Instructions to follow | Reproduce every line in the material below that holds "column".

Data for analysis |
====

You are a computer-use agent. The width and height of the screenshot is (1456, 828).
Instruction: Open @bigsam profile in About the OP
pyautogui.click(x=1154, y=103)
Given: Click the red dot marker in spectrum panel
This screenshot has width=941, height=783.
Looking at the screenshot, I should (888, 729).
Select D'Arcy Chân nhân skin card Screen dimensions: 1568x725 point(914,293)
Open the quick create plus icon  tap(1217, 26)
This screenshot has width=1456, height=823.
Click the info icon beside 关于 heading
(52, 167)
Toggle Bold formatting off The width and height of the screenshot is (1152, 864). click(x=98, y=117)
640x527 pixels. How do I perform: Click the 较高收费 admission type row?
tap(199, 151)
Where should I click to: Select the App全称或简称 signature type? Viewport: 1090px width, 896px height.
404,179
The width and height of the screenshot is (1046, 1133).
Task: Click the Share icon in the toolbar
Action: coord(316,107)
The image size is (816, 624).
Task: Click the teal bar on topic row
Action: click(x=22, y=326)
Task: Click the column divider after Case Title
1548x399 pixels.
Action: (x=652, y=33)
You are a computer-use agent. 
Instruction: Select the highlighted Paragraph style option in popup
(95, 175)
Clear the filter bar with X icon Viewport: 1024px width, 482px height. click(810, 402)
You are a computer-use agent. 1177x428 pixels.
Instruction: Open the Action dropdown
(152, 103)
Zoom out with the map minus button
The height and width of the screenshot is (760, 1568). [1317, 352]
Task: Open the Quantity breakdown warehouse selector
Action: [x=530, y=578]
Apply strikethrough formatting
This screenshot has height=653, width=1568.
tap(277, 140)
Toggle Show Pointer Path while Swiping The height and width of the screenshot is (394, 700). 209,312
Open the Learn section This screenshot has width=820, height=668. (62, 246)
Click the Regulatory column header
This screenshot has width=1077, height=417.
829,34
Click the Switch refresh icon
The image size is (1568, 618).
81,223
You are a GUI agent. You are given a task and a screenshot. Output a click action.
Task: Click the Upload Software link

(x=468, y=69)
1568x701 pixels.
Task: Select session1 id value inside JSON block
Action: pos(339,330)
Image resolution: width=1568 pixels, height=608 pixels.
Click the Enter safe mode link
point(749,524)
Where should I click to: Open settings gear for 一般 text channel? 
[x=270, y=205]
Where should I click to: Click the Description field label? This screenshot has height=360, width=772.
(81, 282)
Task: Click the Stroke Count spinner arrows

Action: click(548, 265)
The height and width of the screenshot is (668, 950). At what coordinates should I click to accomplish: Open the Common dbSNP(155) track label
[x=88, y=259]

====

Finished task |
Task: Click the column divider after Case Title
Click the Regulatory column header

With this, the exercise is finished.